++++ PASSAGE TO READ ++++

Roslyn was born to Rufus and Georgia Wright in Orlando, Florida, on July 5, 1949. She was the third-born child of that union. The father was honorably discharged from the Army and operated small businesses. Her mother was a housewife who cared for the family. As he sought to set roots towards the west coast, the family settled in Denver, Co., in 1958.
Her primary education was at Ebert Elementary on the edge of the greater Five Points area. Roslyn initially attended Cole Junior High but transferred to Morey Junior High, where she graduated in 1964. She went on to Denver East High School, which was the top high school in the state and was nationally recognized as a top school.
The family was shaken by the untimely passing of her father in 1965, and her extra-curricular school activities and teen social life took a hit as she was forced to work after-school and on the weekend to help assist her mother in providing for the family. After graduating from Denver East High in 1967, she enrolled in a secretarial school. Employment at the National Jewish Hospital soon followed.

++++ STUDY MATERIAL ++++

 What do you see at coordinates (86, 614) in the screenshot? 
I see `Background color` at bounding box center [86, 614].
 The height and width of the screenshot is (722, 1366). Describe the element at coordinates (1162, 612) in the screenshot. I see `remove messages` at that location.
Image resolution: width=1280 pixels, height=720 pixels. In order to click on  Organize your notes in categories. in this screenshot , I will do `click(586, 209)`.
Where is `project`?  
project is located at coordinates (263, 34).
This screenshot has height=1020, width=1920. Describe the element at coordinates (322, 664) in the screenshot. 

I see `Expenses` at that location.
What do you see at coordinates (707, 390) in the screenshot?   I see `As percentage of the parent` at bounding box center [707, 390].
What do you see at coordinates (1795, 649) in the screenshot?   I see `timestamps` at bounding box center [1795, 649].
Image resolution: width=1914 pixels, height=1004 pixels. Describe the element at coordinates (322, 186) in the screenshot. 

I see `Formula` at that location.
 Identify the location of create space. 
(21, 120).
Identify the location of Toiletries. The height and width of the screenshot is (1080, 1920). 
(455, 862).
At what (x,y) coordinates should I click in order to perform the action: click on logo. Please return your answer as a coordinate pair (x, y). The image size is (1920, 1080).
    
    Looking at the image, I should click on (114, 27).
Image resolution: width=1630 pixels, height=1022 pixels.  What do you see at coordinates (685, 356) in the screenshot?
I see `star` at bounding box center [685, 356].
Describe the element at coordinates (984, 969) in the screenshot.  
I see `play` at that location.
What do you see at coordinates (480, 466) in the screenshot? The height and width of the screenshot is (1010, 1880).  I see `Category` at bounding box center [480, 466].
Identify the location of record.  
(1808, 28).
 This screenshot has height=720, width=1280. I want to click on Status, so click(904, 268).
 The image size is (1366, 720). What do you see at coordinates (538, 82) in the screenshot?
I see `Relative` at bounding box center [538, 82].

++++

Please restate the passage about Roslyn's early life starting at "The family was" and ending at "Hospital soon followed.", swapping in "nursing school" where "secretarial school" appears.

The family was shaken by the untimely passing of her father in 1965, and her extra-curricular school activities and teen social life took a hit as she was forced to work after-school and on the weekend to help assist her mother in providing for the family. After graduating from Denver East High in 1967, she enrolled in a nursing school. Employment at the National Jewish Hospital soon followed.